Witness describes 2011 shooting scene for jurors
A Victoria woman described for jurors Wednesday how she saw a brown pickup speed down the gravel road leading into her 30-acre property hours before gun shots rang out nearly two summers ago.
Janet Lemke was gardening in her front yard when she heard the two gun shots fired three seconds apart the night of May 21, 2011. She said they came from her neighbor Grady Dwayne Duncan's house about 60 yards away.
Duncan, 38, is on trial this week charged with murdering a man he attended Coleto Baptist Church with, Forrest Marks.
The state maintains Forrest Marks was visiting Duncan's family in the 7400 block of San Antonio River Road to talk about his marital problems. They say hours into what was possibly a party, an argument started and Duncan shot Marks with a .40-caliber Smith & Wesson he later stored in his truck's center console.
Defense Attorney George Filley maintains Duncan acted in self-defense after Marks, who was known to carry a weapon, threatened to kill his family if they ever attempted to aid his wife in leaving him.
Lemke told jurors Wednesday that shortly after she heard the commotion, she went over to investigate. Near Duncan's porch, she found Marks, who she had never met until that night, injured and crawling toward his pickup. Three other people stood around him, watching.
"They were trying to get him to be still," she said, describing how the defendant's wife and others repeatedly pushed Marks down into the dirt. "They kept saying, 'Don't move. Don't move. You're going to make things worse,' but it didn't matter how hard you pushed, he was bound and determined that he was going to get there."
Her account was partly backed up by former Victoria County Sheriff's Sgt. Henry Castillo, whose photographs of the scene show four pools of blood leading up to Marks' body.
Although Castillo's measurements of how far away the blood and the spent shell casings were from the porch, which were between 5 feet and 5 inches to 14 feet and 2 inches, he said there was no way to tell where the defendant may have been standing when the fatal shot was fired.
Castillo said the spent shell casings were from a hollow-point round, which mushrooms out on impact.
Marks was shot in his abdomen and died before he made it to the hospital, witnesses have said.

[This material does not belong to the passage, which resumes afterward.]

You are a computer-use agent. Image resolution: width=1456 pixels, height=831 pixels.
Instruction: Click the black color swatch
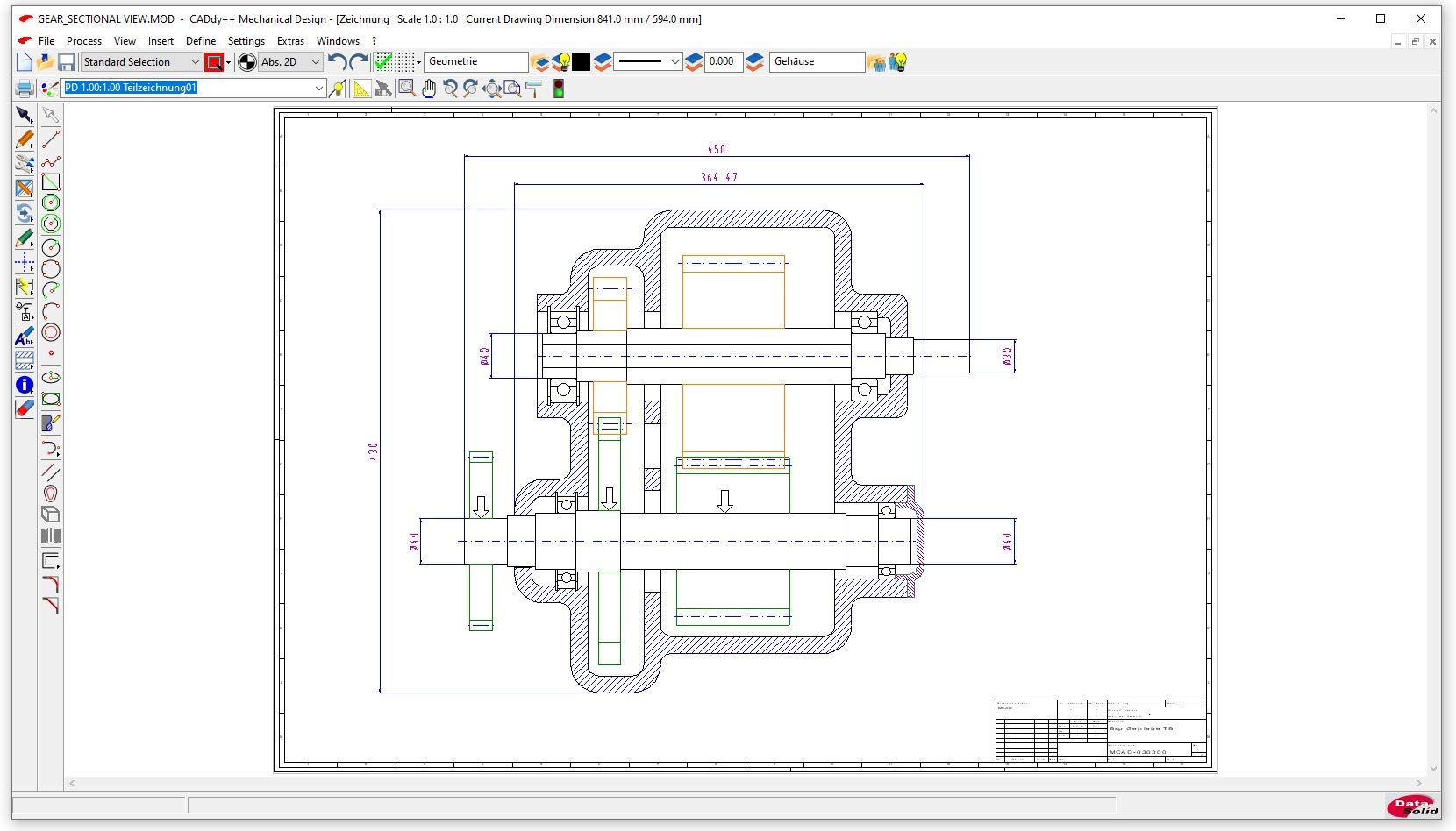[x=582, y=62]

Filley, however, got Castillo to point out that type of ammunition is often used by law enforcement when deadly force is deemed necessary and it is available to civilians at any retail provider.
Filley's line of questioning also suggested that investigators may have had tunnel vision.
When Castillo described how a detective told him to recover an unloaded .22-caliber rifle from the back seat of Marks' pickup, Filley got Castillo to point out to jurors that neither he nor anyone else may have actually taken an inventory of the pickup's contents or looked to see if there were bullets inside the pickup.
Witnesses have said Marks was fiddling with his pockets in the moments leading up to shooting, but all that was found in his blue jean shorts at the Travis County Medical Examiner's office was $39, a bill fold, a marijuana pipe and a can of tobacco.
Eli Garza, the first assistant criminal district attorney, said Tuesday during opening statements that while Marks may have had a troubled past, he meant well.
"For all his faults, he still wanted to care for his wife," he said.
And the first deputy to arrive at the property that night, Jacob Valdez, told jurors Tuesday that Duncan claimed to not know Marks' name and appeared drunk.
The trial will resume at 9 a.m. Thursday before Judge Robert C. Cheshire, at which time the state is expected to continue calling witnesses. Duncan is expected to testify later this week, Filley said.